§ **ACTIVITY**
Return the entries exactly. Images are not part of the copy.

::::::::::

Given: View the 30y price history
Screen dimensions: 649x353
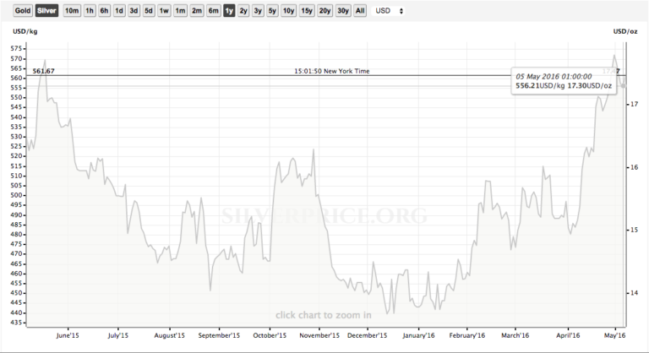Looking at the screenshot, I should tap(342, 11).
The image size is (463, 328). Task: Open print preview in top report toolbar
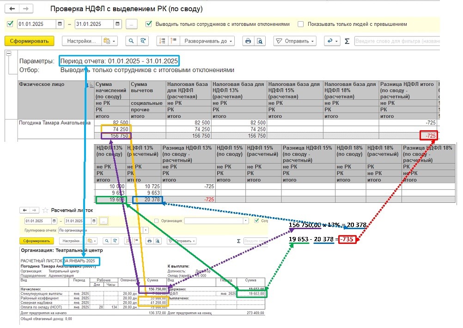point(260,41)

::::::::::

§ **ANSWER FOR THIS EXERCISE**
Given: View the 30y price history
Screen dimensions: 649x353
Looking at the screenshot, I should tap(342, 11).
The image size is (463, 328). Task: Open print preview in top report toolbar
point(260,41)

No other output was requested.